— START Exercise material —
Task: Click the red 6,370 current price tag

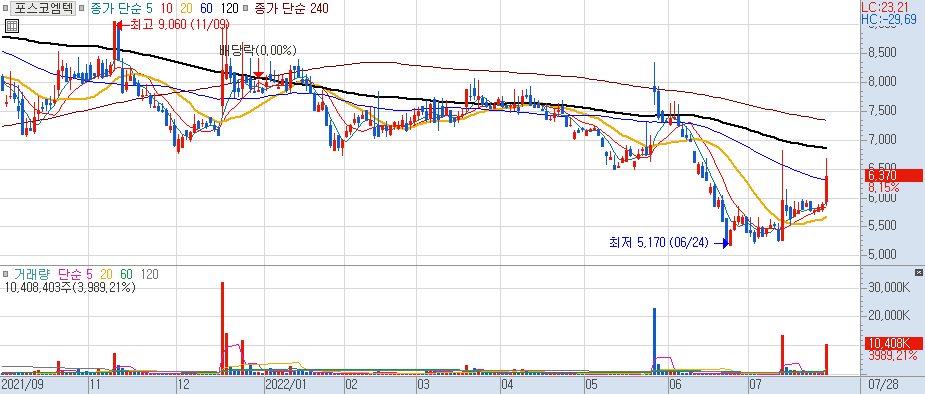Action: (894, 175)
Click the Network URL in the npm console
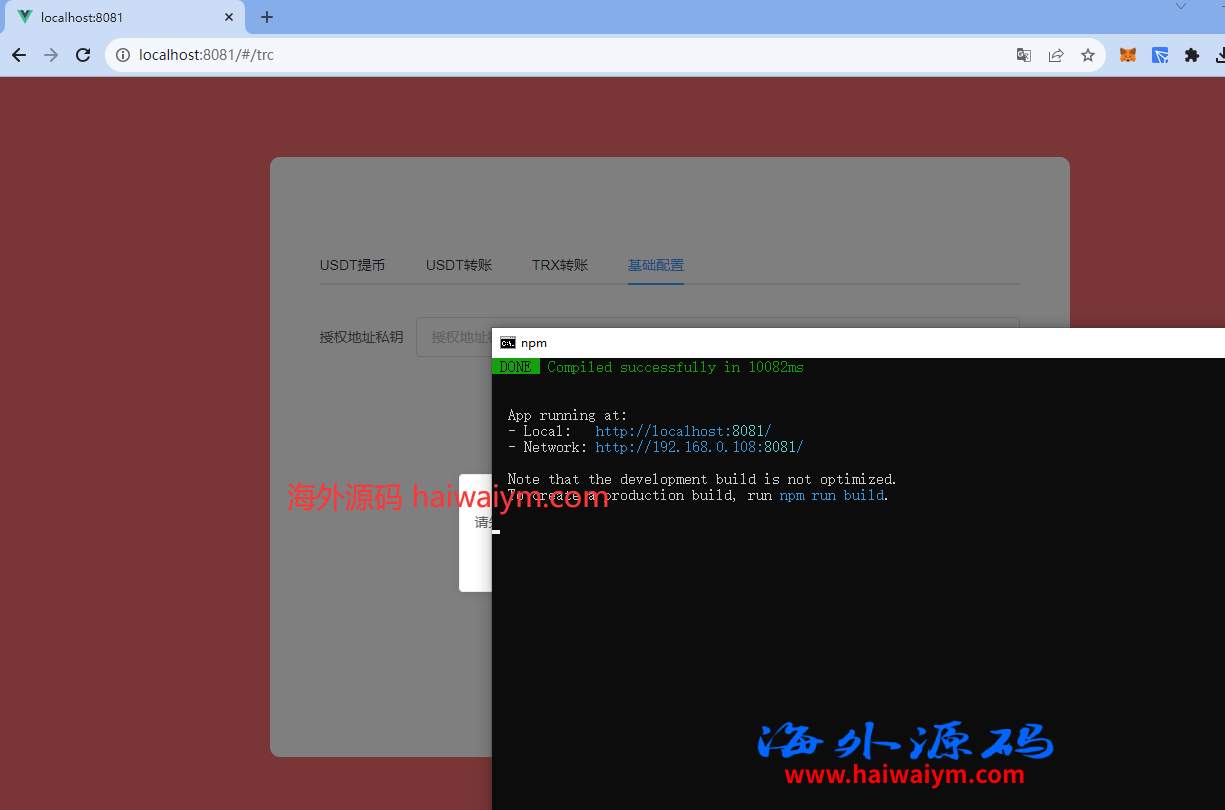The image size is (1225, 810). 699,447
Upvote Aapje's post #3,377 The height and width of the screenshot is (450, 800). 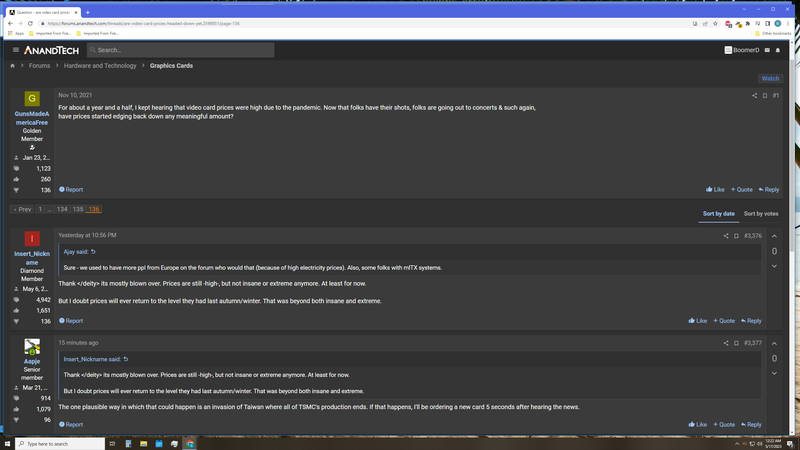tap(774, 343)
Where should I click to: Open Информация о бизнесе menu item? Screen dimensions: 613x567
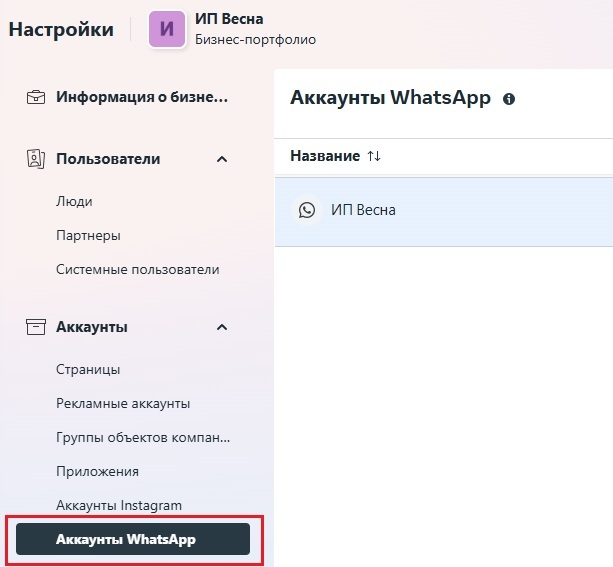142,97
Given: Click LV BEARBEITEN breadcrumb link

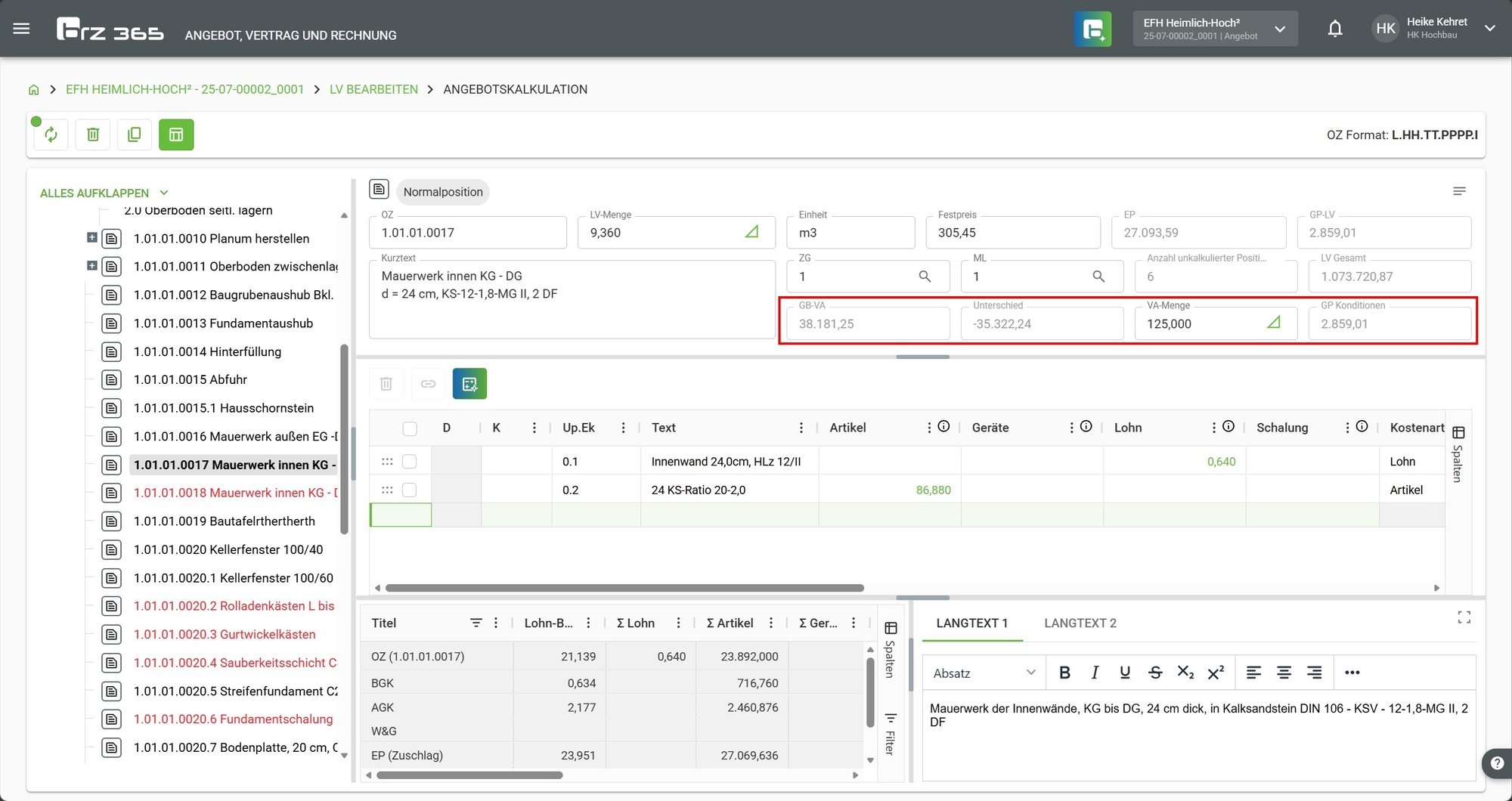Looking at the screenshot, I should click(373, 89).
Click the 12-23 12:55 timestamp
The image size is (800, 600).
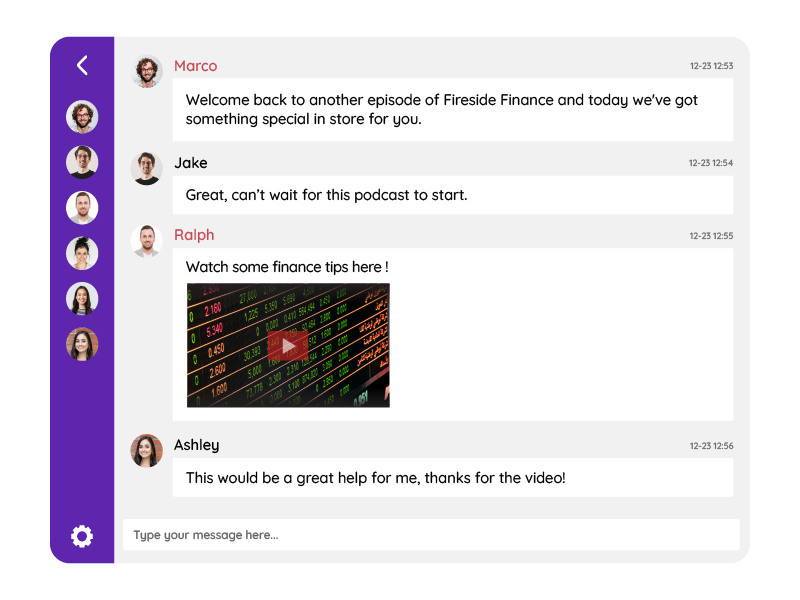click(710, 237)
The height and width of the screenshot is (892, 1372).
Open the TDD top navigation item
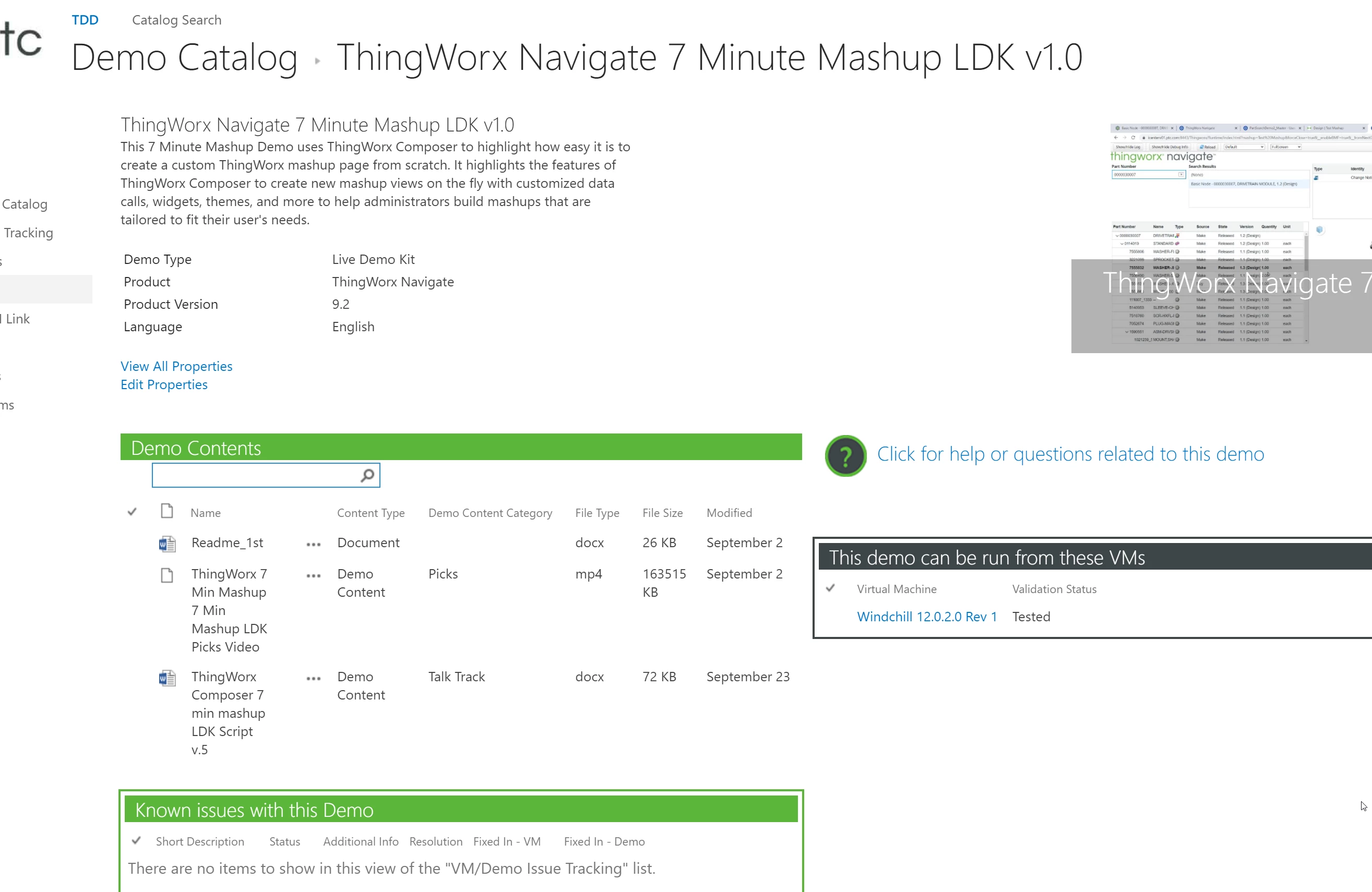pyautogui.click(x=85, y=20)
— END Exercise material —
Return the lines above exactly, starting with the line that contains "Where should I" and going on through the last line. Leave the pictures out.

■ **The answer**:
Where should I click to: Open Информация о бизнесе menu item? Screen dimensions: 613x567
142,97
Given: Click LV BEARBEITEN breadcrumb link

Looking at the screenshot, I should click(373, 89).
Click the 12-23 12:55 timestamp
The image size is (800, 600).
click(710, 237)
The height and width of the screenshot is (892, 1372).
Open the TDD top navigation item
pyautogui.click(x=85, y=20)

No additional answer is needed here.